# Converting 3 phase Delta UniSaw 34-450 to single phase?



## SweetTea (Aug 5, 2016)

Hey guys, I just picked up a Delta/Rockwell UniSaw model 34-450. The problem is that it is 3 phase and my shop is single phase. I would like to know if I can find a single phase motor that would bolt right up without and modifications? If so, where can I find one? I am not interested in building a VFD, but, if I could find one that is already built and if it could handle this 3HP saw for under $300 I would definitely consider going that route.


----------



## Nubsnstubs (Aug 30, 2013)

When I shut down my shop back in '92, my saw was 3 phase. I actually made up a 56 base that would mount onto the bracket that the saw has. I had a 2 hp motor that was used until it died. I then wanted a more powerful motor, and had to make up another motor bracket. If I can find the smaller one, I'll post a picture of it. It cost less to make than buying a single phase motor. ....... Jerry (in Tucson)


----------



## wapakfred (Jul 29, 2011)

Unisaw motors are readily available, but they can be expensive (figure $500 +/-), just do a search on them. But you can add a commercial VFD and use the one you have….I'm fairly certain Brad will be along with all the details.


----------



## Carloz (Oct 12, 2016)

Any 3 phase induction motor can be run from a single phase with a starting or running capacitors or both. Expect loosing about 1/3 of power if you use a running capacitor, more if you do no not.
There are tons of information how to connect the motor. Like here:

https://www.electricneutron.com/electric-motor/use-three-phase-motor-single-phase-power-supply/
For a table saw I would not bother with a starting capacitor as the starting torque is not that important. On contrary you will get a kind of slow start feature if you are not using it.


----------



## SweetTea (Aug 5, 2016)

## Provided data
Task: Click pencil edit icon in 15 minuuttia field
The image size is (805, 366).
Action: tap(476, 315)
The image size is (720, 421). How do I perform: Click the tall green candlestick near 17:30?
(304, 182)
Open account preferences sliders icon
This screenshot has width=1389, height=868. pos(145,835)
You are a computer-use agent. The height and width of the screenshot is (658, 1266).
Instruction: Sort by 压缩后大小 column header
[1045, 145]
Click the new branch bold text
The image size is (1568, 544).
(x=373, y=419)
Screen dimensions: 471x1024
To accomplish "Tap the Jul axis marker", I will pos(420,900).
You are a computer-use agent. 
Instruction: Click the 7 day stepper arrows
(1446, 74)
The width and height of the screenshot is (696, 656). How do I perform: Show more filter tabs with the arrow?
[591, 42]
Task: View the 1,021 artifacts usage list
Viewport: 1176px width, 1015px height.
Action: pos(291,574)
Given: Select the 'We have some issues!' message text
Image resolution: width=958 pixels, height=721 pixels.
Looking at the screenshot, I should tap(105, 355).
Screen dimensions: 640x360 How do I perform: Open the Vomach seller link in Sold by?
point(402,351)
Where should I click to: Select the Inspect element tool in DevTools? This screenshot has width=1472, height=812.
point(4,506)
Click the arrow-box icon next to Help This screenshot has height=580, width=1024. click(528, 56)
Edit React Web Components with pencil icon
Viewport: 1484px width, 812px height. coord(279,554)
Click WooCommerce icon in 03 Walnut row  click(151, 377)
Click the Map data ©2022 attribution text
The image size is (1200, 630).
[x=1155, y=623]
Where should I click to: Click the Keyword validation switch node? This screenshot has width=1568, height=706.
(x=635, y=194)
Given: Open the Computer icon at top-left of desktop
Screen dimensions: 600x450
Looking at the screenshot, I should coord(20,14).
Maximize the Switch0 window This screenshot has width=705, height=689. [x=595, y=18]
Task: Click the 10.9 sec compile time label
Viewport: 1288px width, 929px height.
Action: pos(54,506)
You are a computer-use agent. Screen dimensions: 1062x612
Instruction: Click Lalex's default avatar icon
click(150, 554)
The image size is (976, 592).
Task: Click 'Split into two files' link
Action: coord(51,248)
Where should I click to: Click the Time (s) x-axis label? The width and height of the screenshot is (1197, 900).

## Written request A
Reproduce the stretch of the Unisaw conversion thread from "There are tons" through "not using it.".
## Written request B
Write what comes next in the Unisaw conversion thread, picking up right after its final line.
The material is separate from the Unisaw conversion thread.

## Exercise result A
There are tons of information how to connect the motor. Like here:

https://www.electricneutron.com/electric-motor/use-three-phase-motor-single-phase-power-supply/
For a table saw I would not bother with a starting capacitor as the starting torque is not that important. On contrary you will get a kind of slow start feature if you are not using it.

## Exercise result B
I did not realize that a UniSaw motor would be that expensive. Are there any places that sell pre made VFD's that are less than $500? If so, what kind would I need for this saw, and how much do they cost?


----------



## Loren (May 30, 2008)

Unisaws use a proprietary motor mount.
You can buy an aftermarket adapter:
http://www.renovoparts.com/43-802-motor-adaptor-bracket-for-right-tilt-unisaws/

Rotary phase converters have a reputation
for outlasting VFDs. You can build a 5hp
rotary converter for about $300 using a
Phase-craft panel and a $100 3ph idler
motor.


----------



## 01ntrain (Jun 21, 2015)

As a "pre-made VFD", there is no such thing. It's just that….a VFD. What's needed are the correct specs and wiring it properly. In this case, what it's essentially doing is acting like an Inverter. Do a search, and there are several threads about the conversion, along with Brad's recommendations. If I remember correctly, they can be had for less than the $300 that you mentioned.


----------



## wapakfred (Jul 29, 2011)

You might find a used Unisaw motor on e bay for less. the VFD will be less than that. Brad can give you specific suggestions when he catches up with this thread.


----------



## MrUnix (May 18, 2012)

It will cost you about $200… what is the FLA listed on the motor?

Cheers,
Brad


----------



## runswithscissors (Nov 8, 2012)

Grizzly has a 3 hp motor with the Unisaw mount.


----------



## maverik (Dec 30, 2015)

Well here's a 3HP VFD single phase input 230V for $207. there are several more on this web site if you don't want this one. There is one that has a remote key pad you can mount where ever is convenient for $261.
http://dealerselectric.com/L510-203-H1-N.asp


----------



## KelleyCrafts (May 17, 2016)

There's this as well. I run a bigger one for the 7.5hp motor on my saw. This one is good for a 3hp motor. About $195 shipped.

https://www.amazon.com/gp/aw/d/B006ETPE7A/ref=mp_s_a_1_1?ie=UTF8&qid=1495580337&sr=8-1&pi=AC_SX236_SY340_QL65&keywords=phase+o+matic&dpPl=1&dpID=313Wt-IJLQL&ref=plSrch


----------



## SweetTea (Aug 5, 2016)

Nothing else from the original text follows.